Hilfe gibt es immer, sagt Franz Joseph Freisleder - zahlreiche Einrichtungen und Institutionen helfen zu jeder Tages- und Nachtzeit. Auch im Internet gibt es viele Angebote - so etwa das Forum des Kompetenznetzes Depression, in dem Patienten und Betroffene sich untereinander austauschen. Sehr gefährlich findet Freisleder hingegen gewisse "Selbstmord-Foren", in denen es nicht um Auswege, um Hilfe geht, sondern in denen sich die Teilnehmer in ihrem Wunsch, aus dem Leben zu scheiden, anstacheln und aufschaukeln.

Nicht jede Wesensänderung in der Pubertät bietet jedoch Anlass zur Sorge, meint Freisleder: "Das Leben in Frage zu stellen, gehört zum Jungsein." Dunkle Gedanken, ein Hang zur Morbidität, traurige Musik und sentimentale Gedichte - das ist alles noch kein Grund, einen jungen Menschen als suizidgefährdet zu betrachten.

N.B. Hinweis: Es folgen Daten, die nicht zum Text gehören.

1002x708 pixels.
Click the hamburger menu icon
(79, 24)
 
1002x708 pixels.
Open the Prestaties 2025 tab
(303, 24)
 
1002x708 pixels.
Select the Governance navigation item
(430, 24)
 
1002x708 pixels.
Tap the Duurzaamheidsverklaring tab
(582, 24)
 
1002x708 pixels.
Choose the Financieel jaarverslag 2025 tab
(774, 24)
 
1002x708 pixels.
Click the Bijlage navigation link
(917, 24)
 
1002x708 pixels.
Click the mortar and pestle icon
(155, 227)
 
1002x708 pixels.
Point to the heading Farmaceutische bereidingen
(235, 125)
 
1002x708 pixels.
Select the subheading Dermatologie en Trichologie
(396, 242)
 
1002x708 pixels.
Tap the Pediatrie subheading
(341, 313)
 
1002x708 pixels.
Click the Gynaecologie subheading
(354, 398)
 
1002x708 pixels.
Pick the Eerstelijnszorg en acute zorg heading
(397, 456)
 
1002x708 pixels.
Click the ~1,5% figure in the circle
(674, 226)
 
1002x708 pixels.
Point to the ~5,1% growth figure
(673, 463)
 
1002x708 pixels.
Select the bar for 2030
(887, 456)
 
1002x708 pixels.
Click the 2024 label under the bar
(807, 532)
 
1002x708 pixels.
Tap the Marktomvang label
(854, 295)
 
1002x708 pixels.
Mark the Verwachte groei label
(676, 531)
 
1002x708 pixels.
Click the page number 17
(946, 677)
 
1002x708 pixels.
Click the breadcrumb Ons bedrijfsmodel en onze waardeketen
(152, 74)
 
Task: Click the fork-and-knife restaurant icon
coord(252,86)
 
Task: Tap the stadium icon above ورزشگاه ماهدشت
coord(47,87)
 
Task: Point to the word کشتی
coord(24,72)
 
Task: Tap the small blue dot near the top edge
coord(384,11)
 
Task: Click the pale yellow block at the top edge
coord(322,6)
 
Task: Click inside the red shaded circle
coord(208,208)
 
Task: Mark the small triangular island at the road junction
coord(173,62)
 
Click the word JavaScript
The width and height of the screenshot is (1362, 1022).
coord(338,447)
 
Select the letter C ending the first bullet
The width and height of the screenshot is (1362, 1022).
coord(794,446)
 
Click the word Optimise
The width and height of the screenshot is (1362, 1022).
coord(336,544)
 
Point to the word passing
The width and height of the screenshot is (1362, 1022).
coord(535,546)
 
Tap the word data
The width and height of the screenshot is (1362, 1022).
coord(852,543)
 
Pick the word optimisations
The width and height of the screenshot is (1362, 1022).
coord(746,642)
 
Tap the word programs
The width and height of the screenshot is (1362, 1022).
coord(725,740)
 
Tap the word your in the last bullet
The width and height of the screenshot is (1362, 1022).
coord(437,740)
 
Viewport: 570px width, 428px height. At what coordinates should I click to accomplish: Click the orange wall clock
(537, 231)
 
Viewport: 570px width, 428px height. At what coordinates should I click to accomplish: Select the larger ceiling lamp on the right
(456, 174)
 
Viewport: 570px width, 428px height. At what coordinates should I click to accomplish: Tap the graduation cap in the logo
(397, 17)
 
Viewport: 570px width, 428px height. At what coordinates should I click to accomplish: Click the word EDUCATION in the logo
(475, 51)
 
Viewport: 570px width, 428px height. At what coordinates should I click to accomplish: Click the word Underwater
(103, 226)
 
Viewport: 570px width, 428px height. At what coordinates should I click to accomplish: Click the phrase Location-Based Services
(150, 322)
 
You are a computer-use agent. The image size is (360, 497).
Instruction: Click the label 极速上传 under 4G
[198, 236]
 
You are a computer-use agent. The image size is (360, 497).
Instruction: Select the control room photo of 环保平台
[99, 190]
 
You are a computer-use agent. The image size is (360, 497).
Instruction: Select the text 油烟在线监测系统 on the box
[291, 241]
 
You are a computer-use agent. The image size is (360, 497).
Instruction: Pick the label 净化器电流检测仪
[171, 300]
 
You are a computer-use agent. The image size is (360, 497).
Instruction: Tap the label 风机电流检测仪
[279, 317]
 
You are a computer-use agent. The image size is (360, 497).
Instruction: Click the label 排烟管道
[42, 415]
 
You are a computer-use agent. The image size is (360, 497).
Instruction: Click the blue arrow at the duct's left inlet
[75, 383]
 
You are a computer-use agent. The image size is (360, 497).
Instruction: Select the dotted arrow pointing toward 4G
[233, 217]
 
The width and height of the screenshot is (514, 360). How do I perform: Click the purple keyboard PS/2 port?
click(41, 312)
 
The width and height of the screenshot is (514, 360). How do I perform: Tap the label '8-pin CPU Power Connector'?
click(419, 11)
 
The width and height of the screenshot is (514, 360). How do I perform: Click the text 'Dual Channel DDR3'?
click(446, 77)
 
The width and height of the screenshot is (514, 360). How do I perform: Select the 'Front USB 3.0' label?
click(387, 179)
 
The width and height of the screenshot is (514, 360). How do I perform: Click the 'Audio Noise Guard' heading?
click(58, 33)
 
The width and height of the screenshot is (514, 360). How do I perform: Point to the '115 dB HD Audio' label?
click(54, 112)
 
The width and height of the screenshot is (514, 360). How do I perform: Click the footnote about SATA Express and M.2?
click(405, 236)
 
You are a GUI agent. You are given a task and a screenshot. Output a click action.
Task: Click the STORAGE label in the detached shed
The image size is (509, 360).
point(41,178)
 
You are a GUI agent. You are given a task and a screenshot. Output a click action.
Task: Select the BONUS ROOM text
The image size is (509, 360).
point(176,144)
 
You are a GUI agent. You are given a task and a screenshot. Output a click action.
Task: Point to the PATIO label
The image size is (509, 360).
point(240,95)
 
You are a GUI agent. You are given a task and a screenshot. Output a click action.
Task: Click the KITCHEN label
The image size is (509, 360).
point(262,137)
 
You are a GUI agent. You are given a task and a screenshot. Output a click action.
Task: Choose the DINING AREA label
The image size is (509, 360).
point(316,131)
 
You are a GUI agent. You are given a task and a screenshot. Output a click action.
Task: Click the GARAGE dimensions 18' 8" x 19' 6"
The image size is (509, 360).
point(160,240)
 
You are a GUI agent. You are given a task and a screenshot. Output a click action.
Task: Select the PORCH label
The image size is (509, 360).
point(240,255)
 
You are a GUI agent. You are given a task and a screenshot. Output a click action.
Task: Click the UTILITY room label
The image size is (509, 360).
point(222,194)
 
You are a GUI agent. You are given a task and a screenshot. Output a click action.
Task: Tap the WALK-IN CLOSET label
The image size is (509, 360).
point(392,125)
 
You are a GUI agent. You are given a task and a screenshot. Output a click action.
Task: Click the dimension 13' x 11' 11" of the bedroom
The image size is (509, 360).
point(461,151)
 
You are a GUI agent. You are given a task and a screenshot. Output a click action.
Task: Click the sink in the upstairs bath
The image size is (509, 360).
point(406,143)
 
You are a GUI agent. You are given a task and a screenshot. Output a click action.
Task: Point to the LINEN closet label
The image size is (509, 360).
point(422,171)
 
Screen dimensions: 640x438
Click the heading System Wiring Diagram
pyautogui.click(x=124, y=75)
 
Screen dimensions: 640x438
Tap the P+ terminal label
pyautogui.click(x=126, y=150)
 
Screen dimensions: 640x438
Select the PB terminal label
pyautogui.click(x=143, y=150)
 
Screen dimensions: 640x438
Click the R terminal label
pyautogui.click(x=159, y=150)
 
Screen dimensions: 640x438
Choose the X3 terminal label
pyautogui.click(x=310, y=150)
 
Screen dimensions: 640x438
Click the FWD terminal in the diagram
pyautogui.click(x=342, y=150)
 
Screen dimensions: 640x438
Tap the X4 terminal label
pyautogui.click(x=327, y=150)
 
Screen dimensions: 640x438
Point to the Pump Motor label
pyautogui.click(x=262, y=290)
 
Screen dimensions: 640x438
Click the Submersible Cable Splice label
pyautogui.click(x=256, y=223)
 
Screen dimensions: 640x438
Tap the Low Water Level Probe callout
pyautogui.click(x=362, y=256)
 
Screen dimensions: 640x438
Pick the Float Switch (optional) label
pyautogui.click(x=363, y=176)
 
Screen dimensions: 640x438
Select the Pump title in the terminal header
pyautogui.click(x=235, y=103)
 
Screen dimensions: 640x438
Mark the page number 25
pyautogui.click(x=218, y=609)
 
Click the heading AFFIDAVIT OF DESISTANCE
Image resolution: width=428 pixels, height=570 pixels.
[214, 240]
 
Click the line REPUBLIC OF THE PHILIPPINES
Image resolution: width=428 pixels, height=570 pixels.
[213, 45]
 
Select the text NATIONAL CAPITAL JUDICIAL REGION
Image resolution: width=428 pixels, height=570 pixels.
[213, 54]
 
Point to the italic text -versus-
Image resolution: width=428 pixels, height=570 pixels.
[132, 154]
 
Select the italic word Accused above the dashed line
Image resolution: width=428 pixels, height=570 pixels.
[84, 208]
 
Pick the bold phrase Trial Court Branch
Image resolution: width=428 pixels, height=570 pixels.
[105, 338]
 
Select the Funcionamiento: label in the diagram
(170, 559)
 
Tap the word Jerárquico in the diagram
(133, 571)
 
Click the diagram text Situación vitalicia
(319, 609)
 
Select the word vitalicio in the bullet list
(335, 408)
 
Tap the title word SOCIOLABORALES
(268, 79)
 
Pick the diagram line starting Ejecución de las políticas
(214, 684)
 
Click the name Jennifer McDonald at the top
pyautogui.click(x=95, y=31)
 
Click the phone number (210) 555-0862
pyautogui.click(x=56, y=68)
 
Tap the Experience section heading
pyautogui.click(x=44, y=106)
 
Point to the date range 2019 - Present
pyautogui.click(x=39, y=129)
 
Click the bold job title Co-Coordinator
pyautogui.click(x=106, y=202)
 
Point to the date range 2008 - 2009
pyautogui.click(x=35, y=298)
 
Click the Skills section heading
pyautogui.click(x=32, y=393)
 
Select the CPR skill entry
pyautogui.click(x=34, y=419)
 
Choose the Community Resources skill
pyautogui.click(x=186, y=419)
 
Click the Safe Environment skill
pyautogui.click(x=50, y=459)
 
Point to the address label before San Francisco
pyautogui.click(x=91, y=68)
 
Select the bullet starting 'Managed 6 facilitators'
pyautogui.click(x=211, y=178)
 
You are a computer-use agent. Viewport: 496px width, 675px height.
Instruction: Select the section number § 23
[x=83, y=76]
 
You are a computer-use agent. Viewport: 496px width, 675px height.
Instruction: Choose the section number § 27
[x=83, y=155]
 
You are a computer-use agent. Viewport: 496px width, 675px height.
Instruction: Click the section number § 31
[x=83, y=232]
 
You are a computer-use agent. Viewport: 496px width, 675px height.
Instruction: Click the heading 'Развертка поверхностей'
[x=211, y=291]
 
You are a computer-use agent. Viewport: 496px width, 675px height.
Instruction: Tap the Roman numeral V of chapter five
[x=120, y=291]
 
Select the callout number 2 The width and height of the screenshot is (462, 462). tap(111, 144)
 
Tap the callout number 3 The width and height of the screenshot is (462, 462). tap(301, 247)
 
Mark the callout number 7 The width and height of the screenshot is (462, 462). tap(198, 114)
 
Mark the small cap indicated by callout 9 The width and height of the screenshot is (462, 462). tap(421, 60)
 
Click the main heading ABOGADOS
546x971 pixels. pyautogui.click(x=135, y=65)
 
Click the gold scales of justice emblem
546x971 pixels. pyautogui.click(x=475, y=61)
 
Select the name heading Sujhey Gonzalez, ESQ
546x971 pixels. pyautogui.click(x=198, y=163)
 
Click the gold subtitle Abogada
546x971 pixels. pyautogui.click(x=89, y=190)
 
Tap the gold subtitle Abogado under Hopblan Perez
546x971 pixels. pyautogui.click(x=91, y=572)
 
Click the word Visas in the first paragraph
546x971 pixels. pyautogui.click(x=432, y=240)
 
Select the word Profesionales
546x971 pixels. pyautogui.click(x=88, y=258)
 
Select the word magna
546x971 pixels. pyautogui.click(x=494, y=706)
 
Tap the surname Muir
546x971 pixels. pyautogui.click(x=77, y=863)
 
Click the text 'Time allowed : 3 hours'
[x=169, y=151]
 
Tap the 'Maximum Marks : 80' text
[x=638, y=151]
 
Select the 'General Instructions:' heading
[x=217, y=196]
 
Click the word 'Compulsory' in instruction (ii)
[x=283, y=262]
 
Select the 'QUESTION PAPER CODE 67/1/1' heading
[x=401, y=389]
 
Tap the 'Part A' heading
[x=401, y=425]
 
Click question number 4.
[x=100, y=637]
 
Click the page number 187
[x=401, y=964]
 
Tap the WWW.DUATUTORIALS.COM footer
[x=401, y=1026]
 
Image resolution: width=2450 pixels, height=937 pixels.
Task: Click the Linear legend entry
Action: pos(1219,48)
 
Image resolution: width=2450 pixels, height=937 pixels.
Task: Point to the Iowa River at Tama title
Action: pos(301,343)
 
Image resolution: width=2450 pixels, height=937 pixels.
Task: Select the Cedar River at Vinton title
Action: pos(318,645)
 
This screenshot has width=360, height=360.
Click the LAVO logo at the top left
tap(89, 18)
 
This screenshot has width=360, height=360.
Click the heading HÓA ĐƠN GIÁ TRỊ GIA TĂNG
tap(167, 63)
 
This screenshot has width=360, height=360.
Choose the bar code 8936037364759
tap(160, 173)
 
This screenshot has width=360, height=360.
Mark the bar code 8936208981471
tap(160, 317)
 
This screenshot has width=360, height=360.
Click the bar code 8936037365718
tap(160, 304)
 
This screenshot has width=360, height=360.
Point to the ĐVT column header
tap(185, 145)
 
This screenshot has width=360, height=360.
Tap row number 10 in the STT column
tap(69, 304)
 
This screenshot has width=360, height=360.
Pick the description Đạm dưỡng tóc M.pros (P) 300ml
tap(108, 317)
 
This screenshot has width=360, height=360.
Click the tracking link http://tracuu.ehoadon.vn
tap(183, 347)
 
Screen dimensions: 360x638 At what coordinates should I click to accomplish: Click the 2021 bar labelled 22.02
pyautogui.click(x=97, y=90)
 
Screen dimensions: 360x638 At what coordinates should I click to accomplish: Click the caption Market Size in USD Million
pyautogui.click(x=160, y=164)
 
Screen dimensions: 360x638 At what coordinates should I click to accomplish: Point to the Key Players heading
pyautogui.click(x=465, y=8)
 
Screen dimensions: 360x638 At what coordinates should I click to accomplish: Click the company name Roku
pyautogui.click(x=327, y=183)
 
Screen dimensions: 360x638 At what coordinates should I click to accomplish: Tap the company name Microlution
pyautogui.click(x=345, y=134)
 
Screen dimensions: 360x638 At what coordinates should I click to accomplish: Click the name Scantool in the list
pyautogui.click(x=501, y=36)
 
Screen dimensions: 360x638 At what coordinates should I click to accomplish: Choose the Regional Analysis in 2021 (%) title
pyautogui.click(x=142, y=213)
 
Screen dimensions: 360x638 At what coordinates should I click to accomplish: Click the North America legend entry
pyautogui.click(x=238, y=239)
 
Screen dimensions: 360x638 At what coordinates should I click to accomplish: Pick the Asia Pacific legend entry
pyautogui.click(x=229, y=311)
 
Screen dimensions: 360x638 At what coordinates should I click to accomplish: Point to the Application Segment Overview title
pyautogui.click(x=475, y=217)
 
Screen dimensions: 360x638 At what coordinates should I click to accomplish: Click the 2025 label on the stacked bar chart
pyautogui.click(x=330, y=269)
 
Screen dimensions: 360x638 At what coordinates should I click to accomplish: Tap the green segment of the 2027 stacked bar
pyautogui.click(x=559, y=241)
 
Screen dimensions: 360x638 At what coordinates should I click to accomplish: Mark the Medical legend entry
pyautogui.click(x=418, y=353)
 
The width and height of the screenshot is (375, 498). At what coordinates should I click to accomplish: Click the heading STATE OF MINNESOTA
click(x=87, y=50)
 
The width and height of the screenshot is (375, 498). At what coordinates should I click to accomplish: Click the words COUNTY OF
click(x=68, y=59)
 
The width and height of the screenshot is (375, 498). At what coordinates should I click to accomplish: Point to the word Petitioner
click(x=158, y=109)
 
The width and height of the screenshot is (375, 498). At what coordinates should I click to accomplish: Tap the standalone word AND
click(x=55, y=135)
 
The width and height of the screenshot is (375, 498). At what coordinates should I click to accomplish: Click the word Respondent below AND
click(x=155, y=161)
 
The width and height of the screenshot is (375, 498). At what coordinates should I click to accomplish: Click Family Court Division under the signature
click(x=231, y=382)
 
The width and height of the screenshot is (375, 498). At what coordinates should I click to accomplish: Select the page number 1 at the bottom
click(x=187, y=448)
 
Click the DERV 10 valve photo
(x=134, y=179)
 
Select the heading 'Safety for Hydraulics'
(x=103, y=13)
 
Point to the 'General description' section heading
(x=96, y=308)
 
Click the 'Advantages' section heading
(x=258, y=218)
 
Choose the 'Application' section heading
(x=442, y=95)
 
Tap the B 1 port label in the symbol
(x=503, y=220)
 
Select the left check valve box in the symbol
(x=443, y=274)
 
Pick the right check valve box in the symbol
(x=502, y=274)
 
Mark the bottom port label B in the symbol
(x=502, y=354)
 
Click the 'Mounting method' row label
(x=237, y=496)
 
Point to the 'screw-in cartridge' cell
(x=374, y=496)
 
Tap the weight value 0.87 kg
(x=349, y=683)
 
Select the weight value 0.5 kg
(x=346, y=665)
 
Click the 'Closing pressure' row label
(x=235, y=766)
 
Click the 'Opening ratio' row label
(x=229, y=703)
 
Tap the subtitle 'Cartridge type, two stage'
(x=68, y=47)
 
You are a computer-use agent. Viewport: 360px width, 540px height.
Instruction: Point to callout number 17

Es gibt allerdings deutliche Warnsignale, bei denen Eltern, Verwandte, Lehrer, Freunde aufhorchen sollten. Doch in vielen Fällen, so Freisleder, sei die schwarze Wolke bald wieder vorübergezogen: "Bei Jugendlichen gilt oft: Was sehr dramatisch aussieht, stabilisiert sich sehr schnell wieder."

Dann fährt die Lokomotive nicht mehr sinnlos im Kreis, ohne Start, ohne Ziel, ohne Ausweg. Sondern dorthin, wo sie hin soll: hinein ins Leben.